Foi basicamente a humilhação provocada pelo cinismo e pela arrogância das pessoas do poder, seja ele financeiro, político ou cultural, que uniram aqueles que transformaram medo em indignação, e indignação em esperança de uma humanidade melhor.

            No momento em que tantas organizações sociais conclamam o povo brasileiro a se manifestar nas ruas, como no próximo 7 de setembro, para que todos lutemos pela melhoria dos direitos à cidadania, à educação, à assistência à saúde, ao transporte público, à cultura, a uma reforma política, é bom lembrarmos dos notáveis exemplos de Thoreau, Tolstói, Gandhi e Luther King:

(Interrupção do som.)

            O SR. EDUARDO SUPLICY (Bloco Apoio Governo/PT - SP) - ... manifestar com responsabilidade e vigor, mas sem violência. (Fora do microfone.)

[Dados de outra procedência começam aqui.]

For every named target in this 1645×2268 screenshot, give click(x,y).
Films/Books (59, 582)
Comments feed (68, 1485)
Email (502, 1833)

            Presidente Casildo Maldaner, permita-me apenas exemplificar com algumas citações do mais belo discurso, na minha avaliação, que conheço na história da humanidade, que, inclusive, está reproduzido em português, na íntegra, no meu livro Renda de Cidadania - A Saída é pela Porta.

Eu estou feliz de me juntar hoje a vocês naquela que ficará na história como a maior demonstração [...] da liberdade na história de nossa nação.

Há 100 anos atrás, um grande americano, sob cuja sombra simbólica nós estamos hoje, assinou a Proclamação da Emancipação.

Esse momentoso decreto tornou-se uma grande fonte de luz para milhões de escravos negros que haviam sido queimados nas chamas de causticante injustiça. Veio como o alegre raiar do amanhecer que acabou com a longa noite de sua catividade.

Mas, cem anos depois, o negro ainda não é livre; cem anos depois, a vida do negro é ainda tristemente mutilada pelas formas de segregação e pelas correntes da discriminação; cem anos depois, o negro vive numa isolada ilha de pobreza em meio a um vasto oceano de prosperidade material; cem anos depois, o negro ainda definha pelos cantos da sociedade americana e se encontra exilado em sua própria terra.

            Mais adiante:

Nós também viemos a esse lugar sagrado para recordar a América da intensa urgência do momento. Esse não é o tempo de nos darmos ao luxo de nos acalmar ou de tomarmos a droga tranquilizadora do gradualismo. Agora é a hora de tornarmos reais as promessas da democracia; agora é a hora de nos levantarmos do vale escuro e desolado da segregação para o caminho iluminado de sol da justiça racial; agora é o momento de levantar nossa nação das areias movediças da injustiça social para a rocha sólida da fraternidade; agora é o momento de fazer da justiça uma realidade para todas as crianças de Deus.

Seria fatal para a nação não perceber a urgência do momento. O verão abrasador do legítimo descontentamento do negro não passará até que haja um outono revigorante de liberdade e igualdade.

            Mais adiante:

Mas há algo que eu preciso falar para o meu povo que está no limiar caloroso que nos leva para o palácio da justiça. No processo de ganhar nosso lugar de direito, nós não podemos ser culpados de ações erradas.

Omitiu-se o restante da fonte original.